A distanza di 5 anni si sta svolgendo il processo che vede coinvolte 12 persone tra dirigenti e dipendenti della società; gli imputati sono accusati di omicidio colposo plurimo e disastro colposo. Il procuratore capo di Avellino, Rosario Cantelmo, ha chiesto ai giudici “una sentenza giusta, che non consenta a nessuno di farla franca“. “Nulla di tutto questo si sarebbe verificato se Autostrade avesse semplicemente adempiuto al suo dovere contrattuale”, ha spiegato Cantelmo, come riportato da LaPresse. In alcuni passaggi del proprio intervento ha parlato dell’interesse per il profitto di Autostrade per l’Italia:  “nonostante i lauti guadagni derivanti dal pedaggio che pagano i cittadini, non ha inteso provvedere alla manutenzione delle barriere del viadotto”. Inoltre il Procuratore di Avellino ha biasimato la condotta degli imputati che hanno preferito rimpallarsi le responsabilità di quanto accaduto ad Acqualonga.

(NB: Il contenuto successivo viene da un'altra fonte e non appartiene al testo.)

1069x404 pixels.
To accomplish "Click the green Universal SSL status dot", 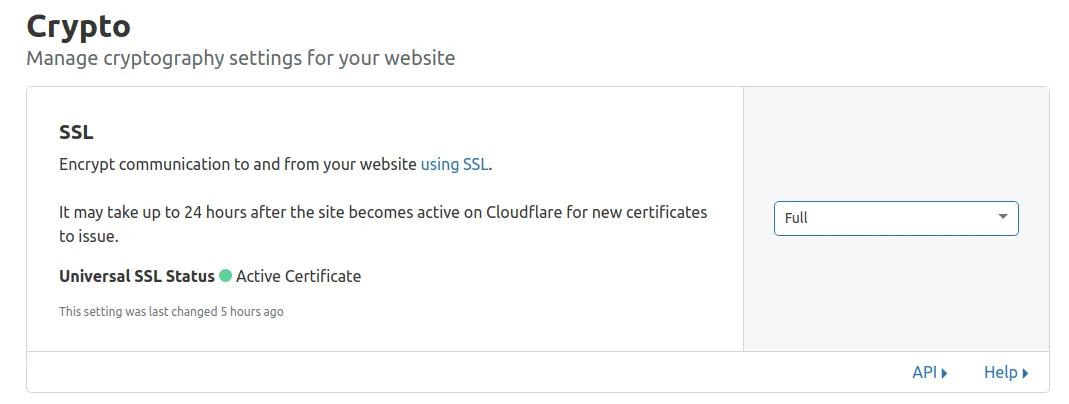I will [x=225, y=276].
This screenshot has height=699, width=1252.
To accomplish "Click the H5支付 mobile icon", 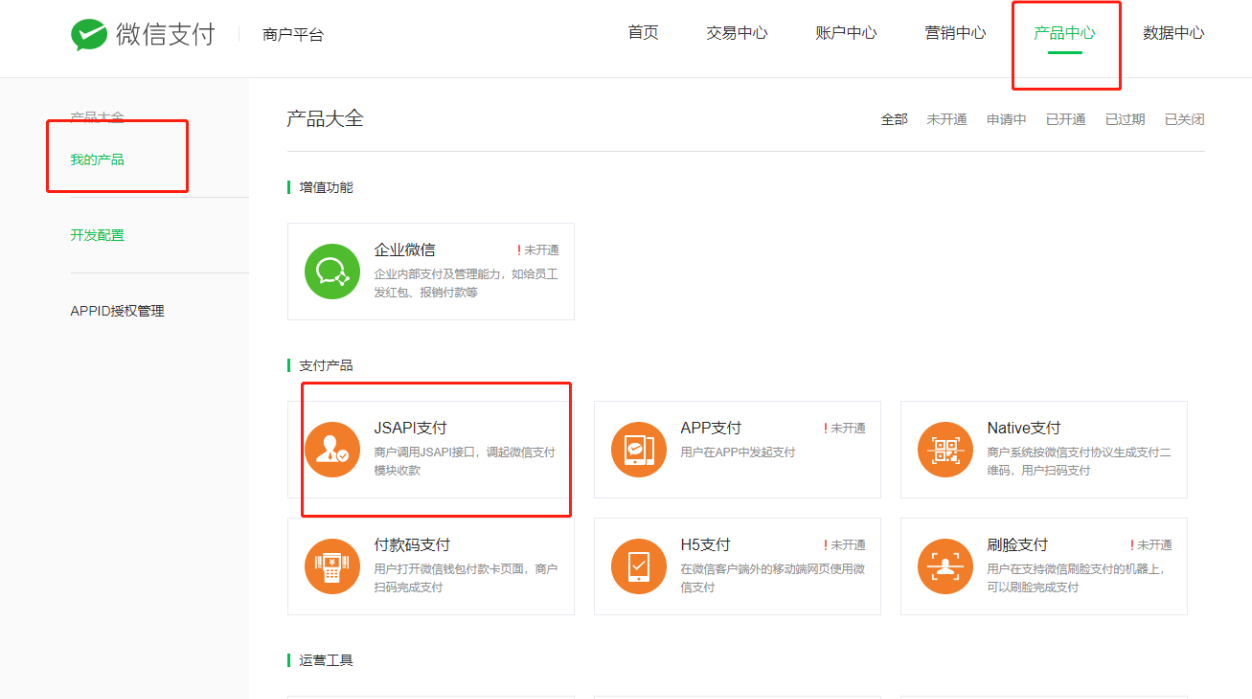I will coord(638,567).
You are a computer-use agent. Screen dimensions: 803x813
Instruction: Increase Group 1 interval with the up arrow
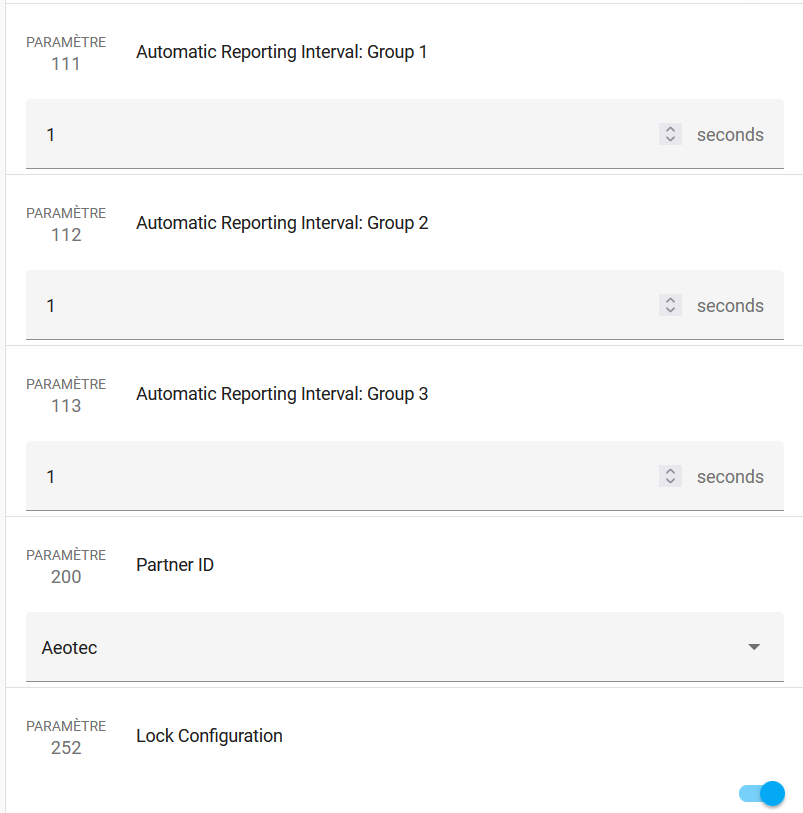pyautogui.click(x=670, y=129)
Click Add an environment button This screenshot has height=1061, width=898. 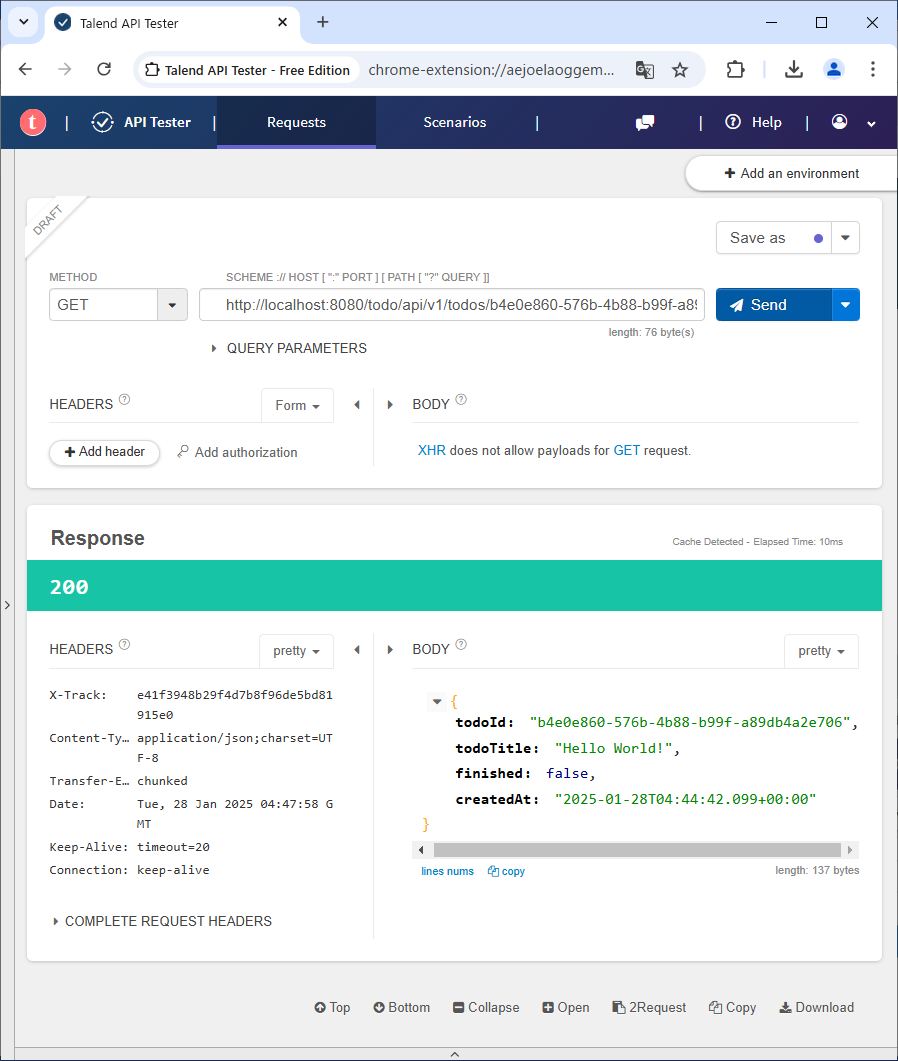tap(790, 173)
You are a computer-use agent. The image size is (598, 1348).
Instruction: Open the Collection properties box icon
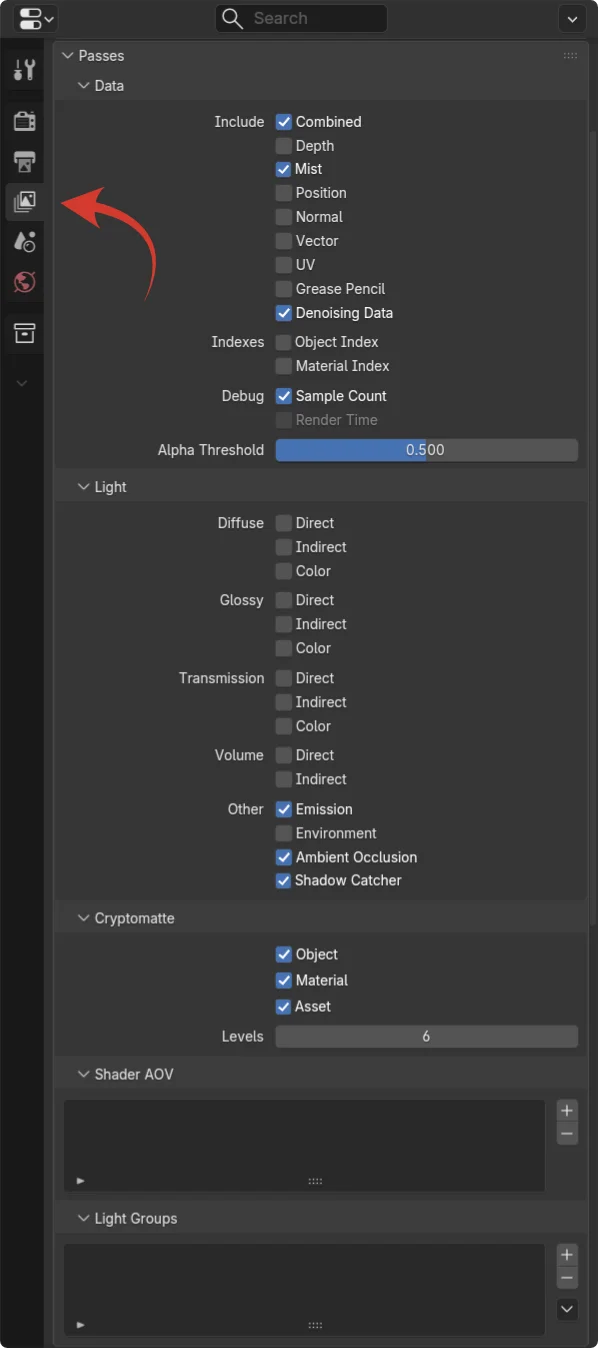click(x=24, y=333)
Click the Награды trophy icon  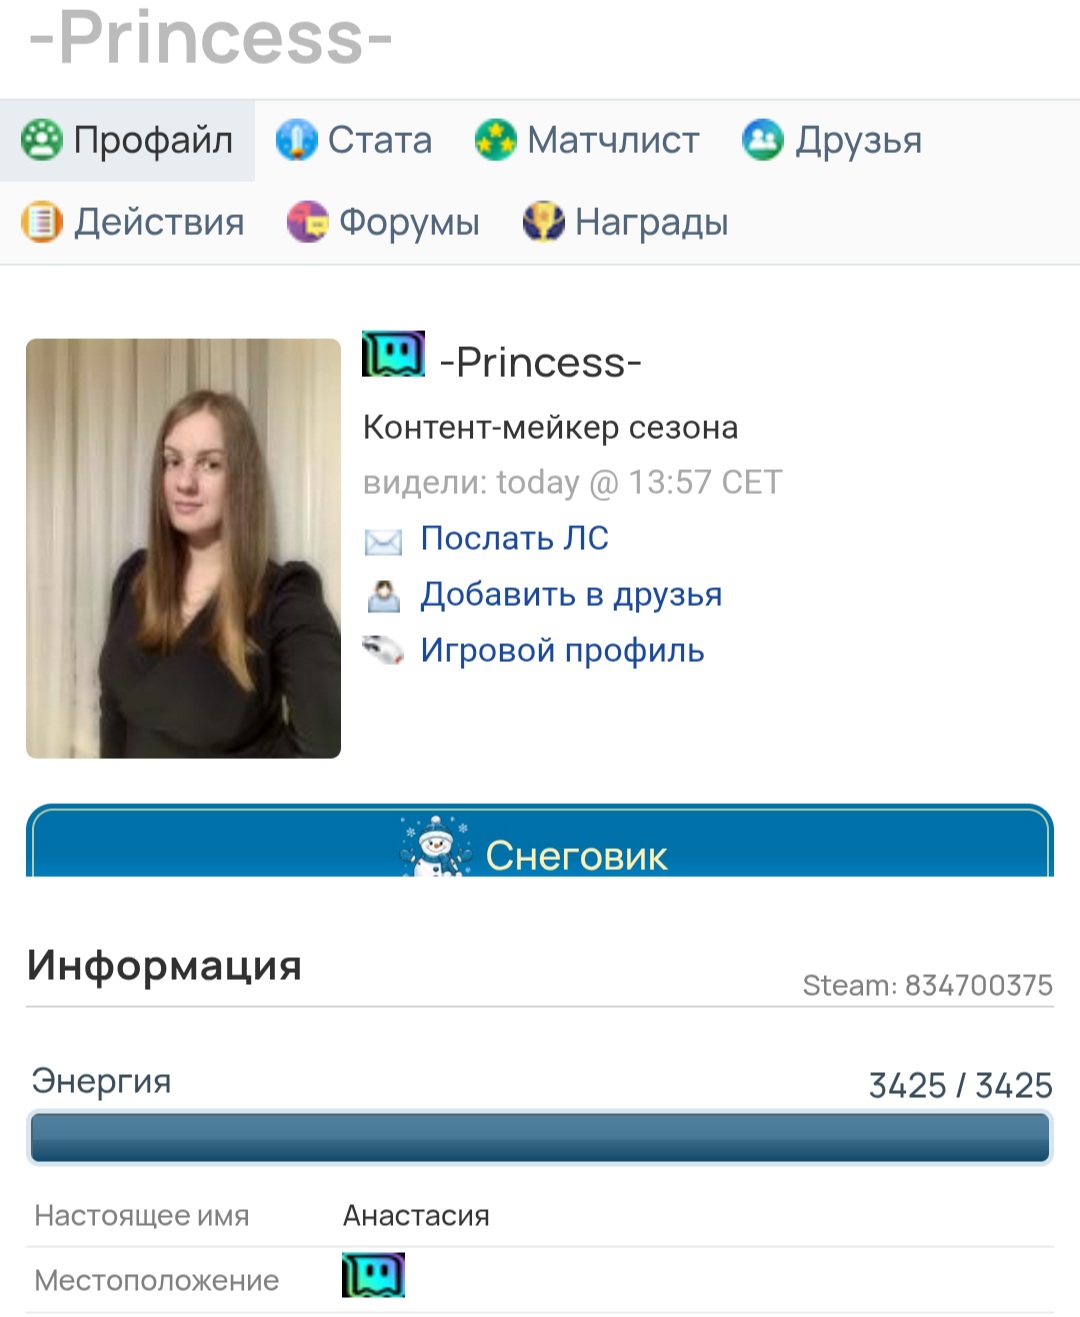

L’accusa proseguirà la requisitoria nelle udienze del 19 ottobre e del 2 novembre; il 16 novembre inizierà invece la difesa. La sentenza è attesa per fine dicembre. Secondo il perito che ha effettuato le analisi dell’incidente, se le barriere fossero state in buono stato, il pulmino non sarebbe precipitato di sotto: “sarebbe stato concretamente trattenuto in carreggiata, fino al suo arresto definitivo” ed è per questo che i vertici di Autostrade sono sotto giudizio.

Per la difesa, nella persona dell’avvocato Giorgio Perroni, le richieste del Pubblico Ministero  – 10 anni di reclusione e omicidio colposo plurimo per l’amministratore delegato Giovanni Castellucci – sono “sconcertanti” perché non fondate su alcun dato scientifico oggettivo ed in contrasto con quanto emerso in dibattimento” Secondo il legale, come si legge sul sito di Autostrade per l’Italia, “La decisione contestata si inserisce all’interno di un progetto di riqualifica delle barriere stesse, deciso su base volontaria da Autostrade per l’Italia, per il quale la società aveva messo a disposizione dei progettisti ben 150 milioni di euro” conclude.

Secondo il Ministro dello Sviluppo Economico e del Lavoro Luigi Di Maio, l’ad Castellucci deve dimettersi. “È evidente che il sistema delle concessioni così come è ora non funziona più e va cambiato. È necessario puntare i riflettori sulle cose che non vanno. I giornali che nascondono queste notizie  fanno un pessimo servizio di informazione al Paese. Se avessero fatto coraggiose inchieste sullo stato delle autostrade italiane anziché limitarsi a prendere i soldi per le pubblicità dai Benetton, oggi forse la situazione sarebbe migliore”.

Oltre a Castellucci ci sono altri imputati, come dicevamo: sono stati chiesti 12 anni di reclusione per Gennaro Lametta, il titolare della “Mondo Travel” e proprietario del bus, che nell’incidente ha perso il fratello Ciro, autista del mezzo; nove anni ad Antonietta Ceriola, dipendente della Motorizzazione Civile di Napoli e 6 anni per Vittorio Saulino,  dipendente anche lui della Motorizzazione.  Secondo la procura Lametta – accusato di concorso in omicidio, lesioni e disastro colposo – è responsabile non solo delle pessime condizioni del bus immatricolato nel 1985 con 800mila chilometri, ma anche per non aver sottoposto il mezzo alla revisione, cosa che certamente avrebbe impedito al mezzo di circolare.  I due funzionari della Motorizzazione Civile sono invece accusati di non aver controllato le reali condizioni del vecchio pulmino turismo.

Mentre era in corso il processo, si è verificato anche un malore: Partorina De Felice, sopravvissuta all’incidente nel quale è morto suo marito, ha quasi perso i sensi ma non ha voluto proseguire le cure in ospedale.